#### Exercise goal
Across the listing, tally the lines in which the word "agent" occurs, then report the tally alone.

#### Available data
━━━━━━━━
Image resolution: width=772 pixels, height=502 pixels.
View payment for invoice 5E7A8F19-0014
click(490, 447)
━━━━━━━━
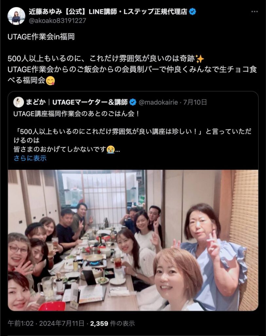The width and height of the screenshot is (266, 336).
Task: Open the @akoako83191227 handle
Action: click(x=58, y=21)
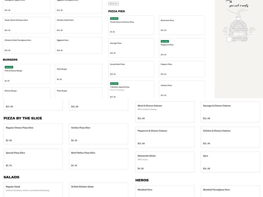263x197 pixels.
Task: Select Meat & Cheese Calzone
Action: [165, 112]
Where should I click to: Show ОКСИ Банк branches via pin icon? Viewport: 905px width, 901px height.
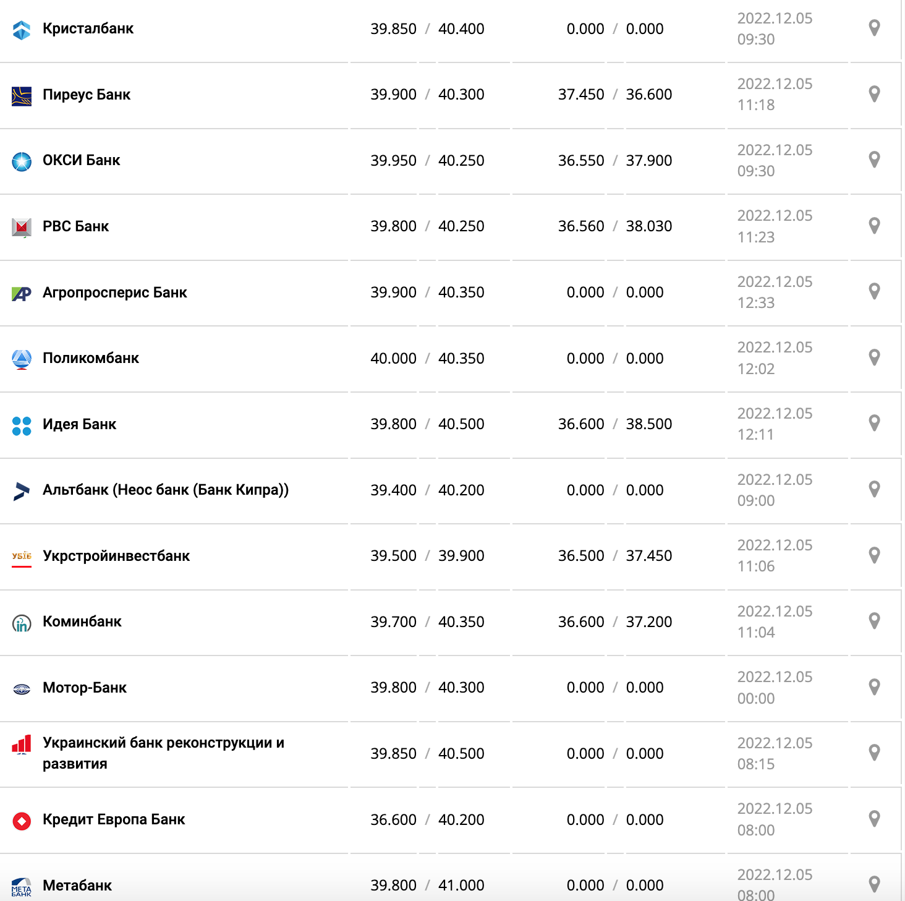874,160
━━━━━━━━
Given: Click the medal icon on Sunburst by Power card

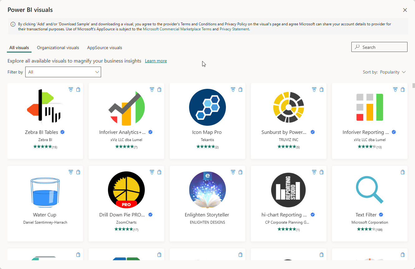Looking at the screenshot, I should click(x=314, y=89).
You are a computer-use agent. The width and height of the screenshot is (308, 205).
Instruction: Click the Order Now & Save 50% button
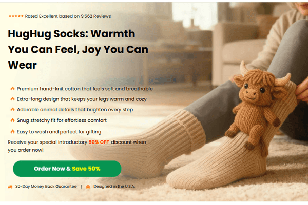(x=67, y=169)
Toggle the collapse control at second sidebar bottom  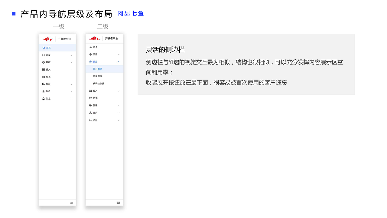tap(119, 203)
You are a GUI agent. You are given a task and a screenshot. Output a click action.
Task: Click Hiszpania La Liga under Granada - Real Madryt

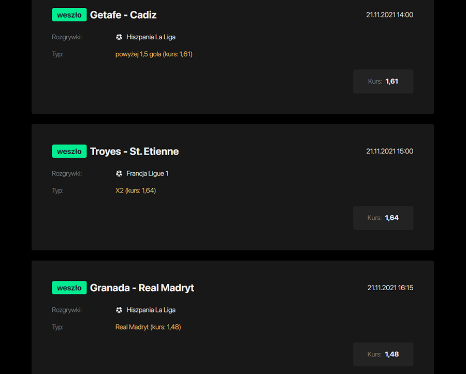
━━━━━━━━
#### Answer box
2